Entries shown →

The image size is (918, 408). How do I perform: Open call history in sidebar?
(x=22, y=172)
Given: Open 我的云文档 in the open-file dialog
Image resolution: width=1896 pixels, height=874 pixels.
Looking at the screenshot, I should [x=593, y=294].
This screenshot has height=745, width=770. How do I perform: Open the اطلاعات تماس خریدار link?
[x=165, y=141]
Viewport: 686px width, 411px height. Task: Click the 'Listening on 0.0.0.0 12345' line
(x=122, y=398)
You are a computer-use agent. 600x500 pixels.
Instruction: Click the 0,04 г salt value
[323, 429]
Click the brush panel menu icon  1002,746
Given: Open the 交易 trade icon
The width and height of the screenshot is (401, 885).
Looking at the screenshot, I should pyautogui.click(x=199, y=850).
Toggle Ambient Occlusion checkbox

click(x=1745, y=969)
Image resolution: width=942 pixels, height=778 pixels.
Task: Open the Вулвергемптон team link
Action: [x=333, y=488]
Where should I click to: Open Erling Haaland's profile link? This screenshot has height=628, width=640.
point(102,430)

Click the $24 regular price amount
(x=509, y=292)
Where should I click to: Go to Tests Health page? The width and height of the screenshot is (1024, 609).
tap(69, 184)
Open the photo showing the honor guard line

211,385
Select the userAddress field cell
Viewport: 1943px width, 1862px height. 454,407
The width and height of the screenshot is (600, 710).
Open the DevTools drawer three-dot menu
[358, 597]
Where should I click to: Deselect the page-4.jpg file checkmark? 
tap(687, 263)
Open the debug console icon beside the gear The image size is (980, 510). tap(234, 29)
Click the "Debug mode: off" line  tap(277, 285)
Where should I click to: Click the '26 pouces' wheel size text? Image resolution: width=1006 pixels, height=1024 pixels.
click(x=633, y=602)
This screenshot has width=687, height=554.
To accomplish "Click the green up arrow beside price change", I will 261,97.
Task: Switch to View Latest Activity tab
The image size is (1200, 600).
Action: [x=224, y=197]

Task objective → Write down exactly the line with "The width and height of the screenshot is (600, 710).", then each line after it through the end of the data.

Worked solution →
The width and height of the screenshot is (600, 710).
Open the DevTools drawer three-dot menu
[358, 597]
Where should I click to: Deselect the page-4.jpg file checkmark? 
tap(687, 263)
Open the debug console icon beside the gear The image size is (980, 510). tap(234, 29)
Click the "Debug mode: off" line  tap(277, 285)
Where should I click to: Click the '26 pouces' wheel size text? Image resolution: width=1006 pixels, height=1024 pixels.
click(x=633, y=602)
This screenshot has width=687, height=554.
To accomplish "Click the green up arrow beside price change", I will 261,97.
Task: Switch to View Latest Activity tab
The image size is (1200, 600).
Action: [x=224, y=197]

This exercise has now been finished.